Suppose there are 2 notes, the first note is 1 beat long, the second note is 2 beats long.
Now you select them both and increase the length of the first note to 2 beats, then:
- "Absolute" will make the second note also 2 beats long
- "Relative" will make the second note 3 beats long. (+ 1 beat)
- "Percentual" will make the second note 4 beats long (100% increase)
- "This 1 Only" will only change the note you changed
The Event Graph Editor can work in 2 different modes: Bar mode, e.g. to edit velocity bars, and curve mode, e.g. to edit a MIDI controller or parameter curve. MuLab automatically selects the proper mode.
Tip: If you want to automate MIDI controllers and plug-in module parameters, you can also use multi-point envelope parts, see the composer doc page.
By clicking on the left side of the Event Graph Editor, you can select what you want to edit.
The below picture demonstrates what you can do with the mouse in bar mode:
The below picture demonstrates what you can do with the mouse in curve mode:
- To pan/zoom the editor, use the standard editor navigation methods.
- Pasting events happens at the 'focused position', that is the position where you last clicked the mouse or pressed a key. (eg a 'Paste' shortcut key)
|Using multiple MIDI channels|
MIDI channels come into play when you want to address the different sub-sections in a module, for example a multi-timbral synth.
A multi-timbral synth can generate different sounds at the same time, each controlled by its own MIDI channel. But there are more situations where the use of MIDI channels can be handy.
By default, tracks play on MIDI channel 1. You can change this via the track's context menu -> Choose MIDI Channel.
By default, sub-tracks use the same MIDI channel as their parent track, but you can change this too.
You can also set a track's MIDI channel to "Per Part" so you can define the MIDI channel per part via the part's context menu -> Choose MIDI Channel.
And if you set a part's MIDI channel to "Per Event", well then you can define the MIDI channel on event level.
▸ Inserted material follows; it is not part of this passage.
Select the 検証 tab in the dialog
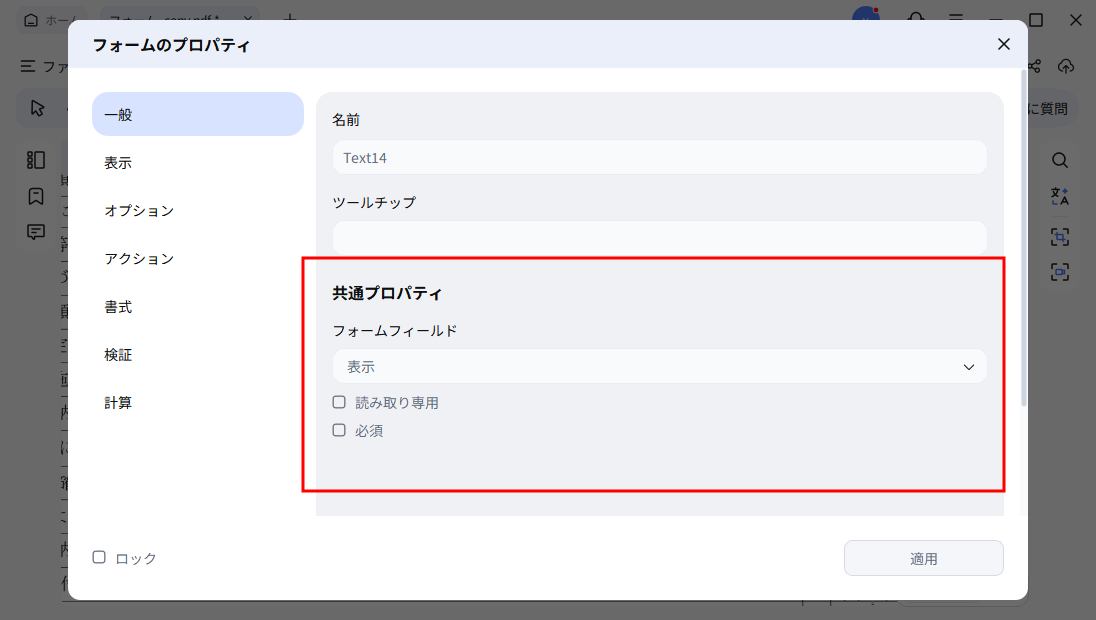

In this case new drawn notes get the focused MIDI channel which can be changed via right-click on the sequence editor background -> Editor -> Choose Focused Channel.
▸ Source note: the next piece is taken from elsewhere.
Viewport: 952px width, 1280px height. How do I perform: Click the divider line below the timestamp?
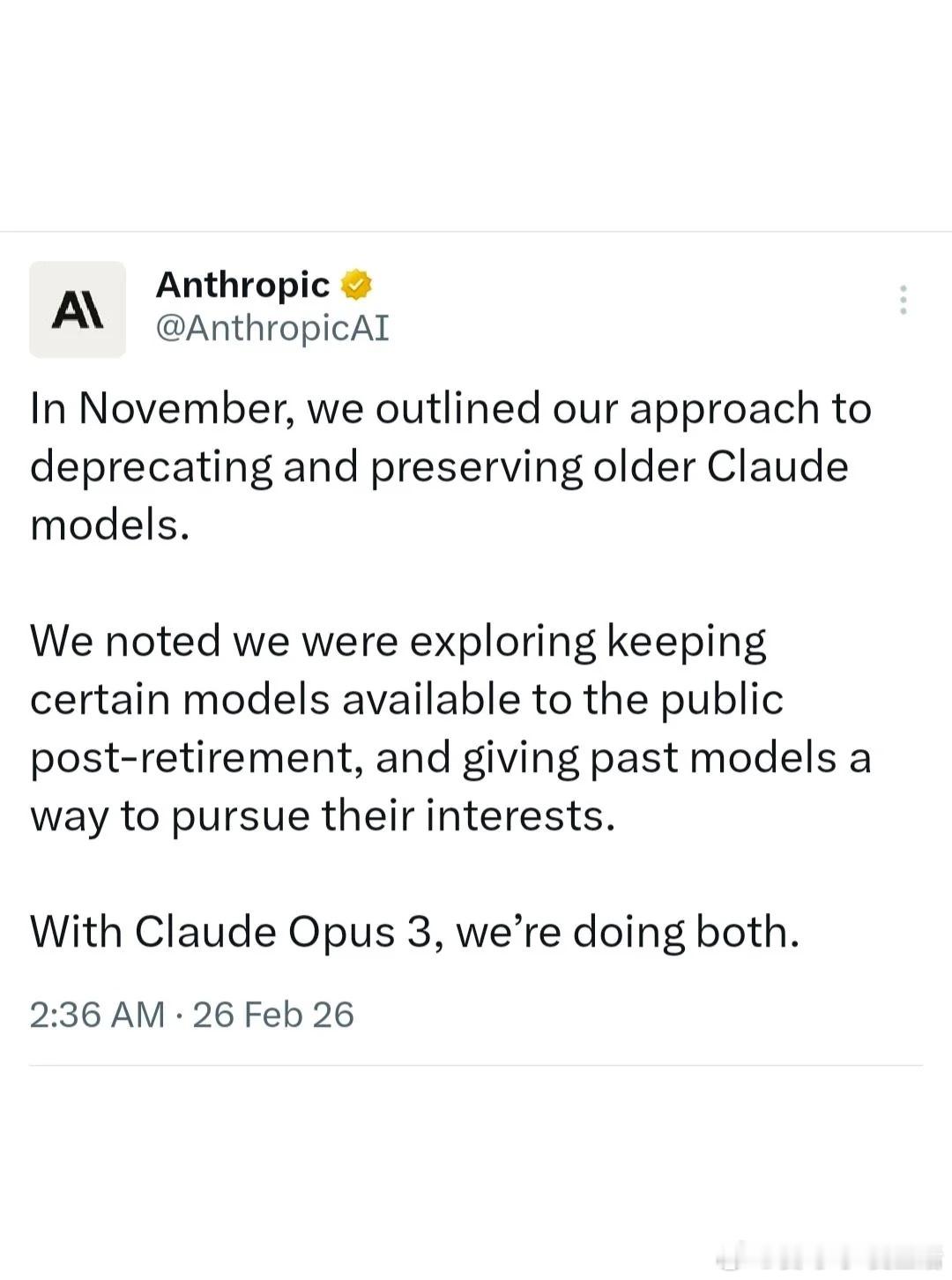[x=476, y=1065]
You can also use the Sequence->Functions->Change MIDI Channel function or use the Event Property Panel (see above) to edit the MIDI channel of individual events.
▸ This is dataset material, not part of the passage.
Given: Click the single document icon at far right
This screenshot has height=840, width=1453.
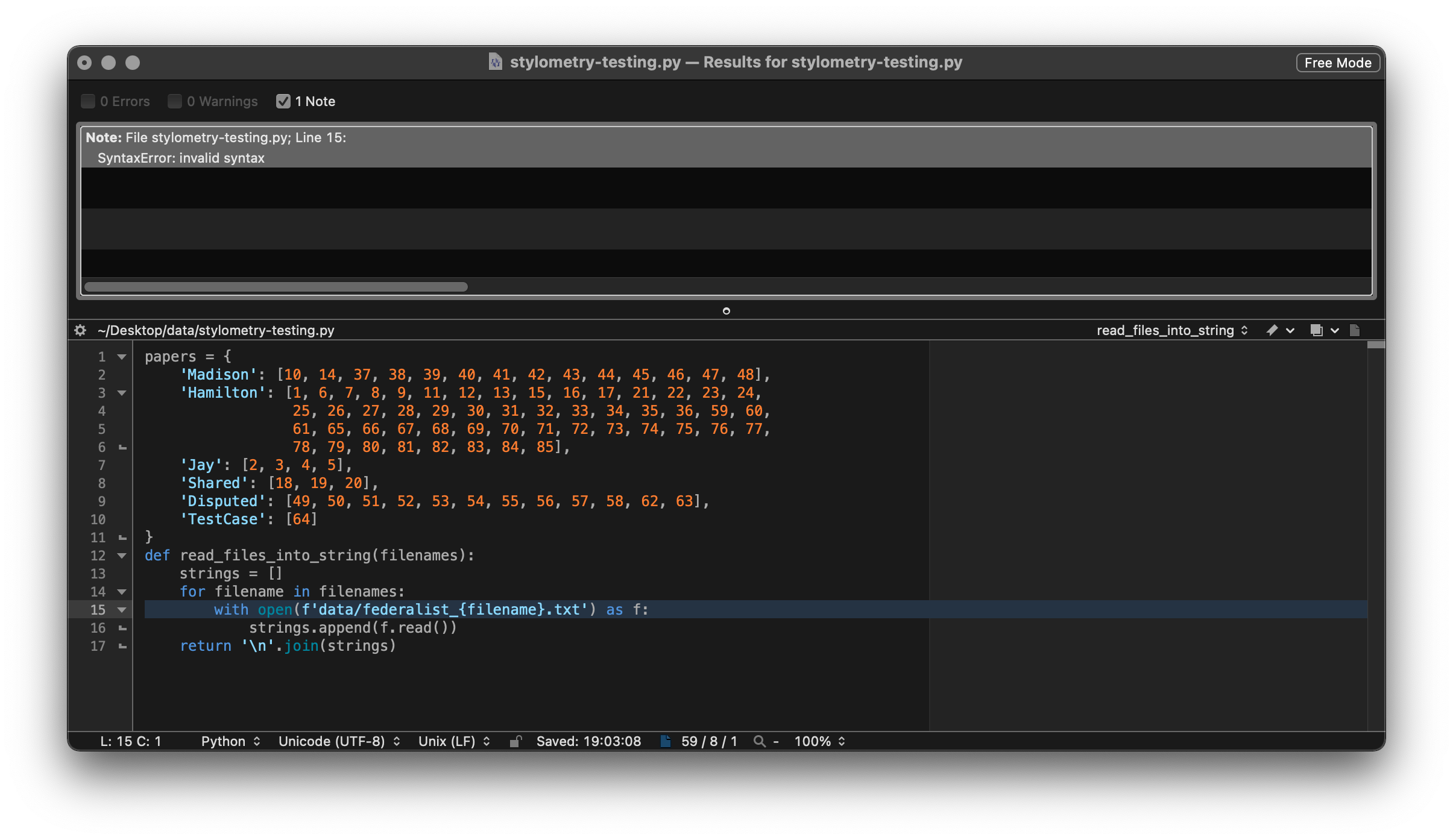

Note about the sequence editor's context menu
When you popup the sequence editor's context menu, you'll see that there is a "Part" menu group, a "Sequence" menu group and an a "Editor" menu group.
A part is not a sequence, it are two different types of objects, and therefore they each have their own context functions, both accessible via the sequence editor's context menu.
So if you want to change the MIDI channel for a bunch of events, then don't use the Part->Choose MIDI Channel function as that will set the MIDI channel for the whole sequence part!
Instead use Editor->Choose Focused Channel to define the MIDI channel for new drawn notes, or use Sequence->Functions->Change MIDI Channel to change the MIDI channel of existing notes.